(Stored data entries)

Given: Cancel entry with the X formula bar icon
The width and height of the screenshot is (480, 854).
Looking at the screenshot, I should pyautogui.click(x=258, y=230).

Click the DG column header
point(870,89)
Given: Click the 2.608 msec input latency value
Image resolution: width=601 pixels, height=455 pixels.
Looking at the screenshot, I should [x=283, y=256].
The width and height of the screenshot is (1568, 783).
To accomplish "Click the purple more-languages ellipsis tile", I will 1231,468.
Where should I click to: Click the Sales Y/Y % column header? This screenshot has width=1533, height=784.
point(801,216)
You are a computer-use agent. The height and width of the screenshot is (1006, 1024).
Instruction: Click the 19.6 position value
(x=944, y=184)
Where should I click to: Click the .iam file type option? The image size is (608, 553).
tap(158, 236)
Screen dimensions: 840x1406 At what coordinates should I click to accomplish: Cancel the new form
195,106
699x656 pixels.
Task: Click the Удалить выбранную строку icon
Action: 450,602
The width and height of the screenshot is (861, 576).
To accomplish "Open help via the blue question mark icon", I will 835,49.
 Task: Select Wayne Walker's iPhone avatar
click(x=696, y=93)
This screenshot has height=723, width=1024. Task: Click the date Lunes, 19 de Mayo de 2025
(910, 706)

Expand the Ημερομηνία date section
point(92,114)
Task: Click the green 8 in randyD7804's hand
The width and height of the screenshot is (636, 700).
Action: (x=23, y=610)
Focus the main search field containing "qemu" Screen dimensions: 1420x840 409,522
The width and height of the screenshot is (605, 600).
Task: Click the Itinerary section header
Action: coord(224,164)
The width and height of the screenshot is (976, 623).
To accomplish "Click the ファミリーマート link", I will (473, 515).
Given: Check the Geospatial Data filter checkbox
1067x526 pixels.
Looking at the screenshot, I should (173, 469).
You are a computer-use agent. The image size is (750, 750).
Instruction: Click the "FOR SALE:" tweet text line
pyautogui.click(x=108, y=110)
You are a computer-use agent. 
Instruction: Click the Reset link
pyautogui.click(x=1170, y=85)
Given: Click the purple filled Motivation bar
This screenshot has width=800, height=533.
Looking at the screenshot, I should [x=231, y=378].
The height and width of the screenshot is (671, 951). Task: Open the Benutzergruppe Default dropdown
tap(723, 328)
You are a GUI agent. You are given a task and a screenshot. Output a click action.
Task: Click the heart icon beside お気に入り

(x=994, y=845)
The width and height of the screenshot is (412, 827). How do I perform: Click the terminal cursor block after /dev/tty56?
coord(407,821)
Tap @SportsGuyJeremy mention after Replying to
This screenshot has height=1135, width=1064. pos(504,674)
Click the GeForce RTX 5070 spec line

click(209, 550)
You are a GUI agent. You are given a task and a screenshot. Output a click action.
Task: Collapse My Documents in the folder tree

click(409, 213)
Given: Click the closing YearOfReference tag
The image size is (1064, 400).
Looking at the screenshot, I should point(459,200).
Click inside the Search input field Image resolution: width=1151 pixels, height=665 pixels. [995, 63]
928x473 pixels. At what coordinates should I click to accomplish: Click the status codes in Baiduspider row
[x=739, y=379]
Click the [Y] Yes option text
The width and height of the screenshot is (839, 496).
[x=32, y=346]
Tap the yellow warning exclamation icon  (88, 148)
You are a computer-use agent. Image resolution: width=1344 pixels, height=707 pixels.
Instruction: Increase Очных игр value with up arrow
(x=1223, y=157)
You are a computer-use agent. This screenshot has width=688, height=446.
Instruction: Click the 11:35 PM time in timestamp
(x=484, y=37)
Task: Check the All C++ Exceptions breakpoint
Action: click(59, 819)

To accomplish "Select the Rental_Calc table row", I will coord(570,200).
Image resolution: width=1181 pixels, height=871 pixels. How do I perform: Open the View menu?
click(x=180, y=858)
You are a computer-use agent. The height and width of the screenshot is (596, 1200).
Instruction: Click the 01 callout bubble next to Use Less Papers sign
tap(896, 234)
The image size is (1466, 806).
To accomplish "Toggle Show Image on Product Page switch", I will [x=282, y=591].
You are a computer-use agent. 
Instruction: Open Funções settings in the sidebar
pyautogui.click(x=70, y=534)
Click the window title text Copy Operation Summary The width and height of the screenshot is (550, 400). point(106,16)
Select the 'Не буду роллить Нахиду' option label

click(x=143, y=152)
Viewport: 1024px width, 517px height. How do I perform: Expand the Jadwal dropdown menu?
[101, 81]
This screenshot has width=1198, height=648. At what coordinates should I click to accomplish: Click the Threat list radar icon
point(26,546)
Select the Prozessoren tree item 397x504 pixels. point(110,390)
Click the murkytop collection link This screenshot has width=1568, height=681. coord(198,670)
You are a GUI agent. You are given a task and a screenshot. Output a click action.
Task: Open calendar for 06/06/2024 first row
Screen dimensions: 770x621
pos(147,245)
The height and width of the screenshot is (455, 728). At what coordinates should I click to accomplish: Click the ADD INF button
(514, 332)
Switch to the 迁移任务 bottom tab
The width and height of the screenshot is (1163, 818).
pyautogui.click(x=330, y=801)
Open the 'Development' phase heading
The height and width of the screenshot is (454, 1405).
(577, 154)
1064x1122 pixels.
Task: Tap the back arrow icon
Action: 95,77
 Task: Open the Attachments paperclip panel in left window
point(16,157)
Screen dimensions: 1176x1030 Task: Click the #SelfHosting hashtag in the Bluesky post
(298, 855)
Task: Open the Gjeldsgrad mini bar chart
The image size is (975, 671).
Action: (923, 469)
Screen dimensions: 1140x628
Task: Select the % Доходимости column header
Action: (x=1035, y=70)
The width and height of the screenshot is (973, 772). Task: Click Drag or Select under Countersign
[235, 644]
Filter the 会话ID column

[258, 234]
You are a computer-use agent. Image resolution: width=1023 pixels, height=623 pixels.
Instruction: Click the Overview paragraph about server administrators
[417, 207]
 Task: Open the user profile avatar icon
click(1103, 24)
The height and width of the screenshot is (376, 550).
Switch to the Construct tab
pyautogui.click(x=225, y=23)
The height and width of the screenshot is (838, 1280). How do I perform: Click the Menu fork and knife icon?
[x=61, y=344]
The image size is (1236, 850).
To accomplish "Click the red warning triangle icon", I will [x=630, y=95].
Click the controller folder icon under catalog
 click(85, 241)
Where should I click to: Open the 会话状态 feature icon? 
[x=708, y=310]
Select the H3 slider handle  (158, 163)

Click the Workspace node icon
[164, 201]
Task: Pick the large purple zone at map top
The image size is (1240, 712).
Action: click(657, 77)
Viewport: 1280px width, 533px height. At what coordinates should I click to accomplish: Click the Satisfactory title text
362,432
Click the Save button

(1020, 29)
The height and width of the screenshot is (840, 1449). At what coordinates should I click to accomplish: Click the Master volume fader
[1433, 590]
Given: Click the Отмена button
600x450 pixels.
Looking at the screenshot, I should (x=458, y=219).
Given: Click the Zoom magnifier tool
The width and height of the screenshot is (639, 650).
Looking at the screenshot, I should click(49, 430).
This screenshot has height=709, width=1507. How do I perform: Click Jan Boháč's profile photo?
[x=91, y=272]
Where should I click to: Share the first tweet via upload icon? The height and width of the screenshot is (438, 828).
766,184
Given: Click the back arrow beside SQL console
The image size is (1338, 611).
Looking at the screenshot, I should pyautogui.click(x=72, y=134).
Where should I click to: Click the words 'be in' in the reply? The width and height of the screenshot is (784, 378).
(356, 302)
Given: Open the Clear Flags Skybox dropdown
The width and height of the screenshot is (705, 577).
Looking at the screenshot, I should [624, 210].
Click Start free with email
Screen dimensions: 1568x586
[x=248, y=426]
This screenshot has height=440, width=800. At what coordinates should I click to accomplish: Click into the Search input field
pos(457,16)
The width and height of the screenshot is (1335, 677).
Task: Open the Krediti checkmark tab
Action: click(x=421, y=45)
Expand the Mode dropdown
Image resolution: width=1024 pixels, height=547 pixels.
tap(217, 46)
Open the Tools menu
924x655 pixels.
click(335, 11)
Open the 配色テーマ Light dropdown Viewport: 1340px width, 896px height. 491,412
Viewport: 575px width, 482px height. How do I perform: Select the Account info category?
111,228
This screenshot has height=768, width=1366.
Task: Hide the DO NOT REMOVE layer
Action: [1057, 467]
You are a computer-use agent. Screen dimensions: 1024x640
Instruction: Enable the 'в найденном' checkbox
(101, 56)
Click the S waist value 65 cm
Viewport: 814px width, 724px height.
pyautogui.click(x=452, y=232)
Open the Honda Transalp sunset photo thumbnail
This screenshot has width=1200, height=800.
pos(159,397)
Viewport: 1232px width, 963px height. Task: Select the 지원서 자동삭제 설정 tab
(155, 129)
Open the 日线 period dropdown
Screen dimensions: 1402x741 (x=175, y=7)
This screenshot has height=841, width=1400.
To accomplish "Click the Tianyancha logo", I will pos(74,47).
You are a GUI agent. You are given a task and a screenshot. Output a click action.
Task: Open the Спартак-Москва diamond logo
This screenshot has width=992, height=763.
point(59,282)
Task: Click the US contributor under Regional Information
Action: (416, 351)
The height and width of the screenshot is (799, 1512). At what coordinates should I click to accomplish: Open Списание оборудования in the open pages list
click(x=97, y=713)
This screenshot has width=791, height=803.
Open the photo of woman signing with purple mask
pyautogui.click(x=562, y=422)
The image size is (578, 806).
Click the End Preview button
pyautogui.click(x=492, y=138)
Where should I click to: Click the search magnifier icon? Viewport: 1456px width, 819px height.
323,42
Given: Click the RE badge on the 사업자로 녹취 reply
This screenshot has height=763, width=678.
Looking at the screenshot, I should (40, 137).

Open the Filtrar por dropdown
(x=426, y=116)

## What you need to do
Whenever a line above contains "will", copy that line.

## Result for this task
To accomplish "Click the purple more-languages ellipsis tile", I will 1231,468.
To accomplish "Open help via the blue question mark icon", I will 835,49.
To accomplish "Click the ファミリーマート link", I will (473, 515).
To accomplish "Select the Rental_Calc table row", I will coord(570,200).
To accomplish "Toggle Show Image on Product Page switch", I will [x=282, y=591].
To accomplish "Click the red warning triangle icon", I will [x=630, y=95].
To accomplish "Click the Tianyancha logo", I will pos(74,47).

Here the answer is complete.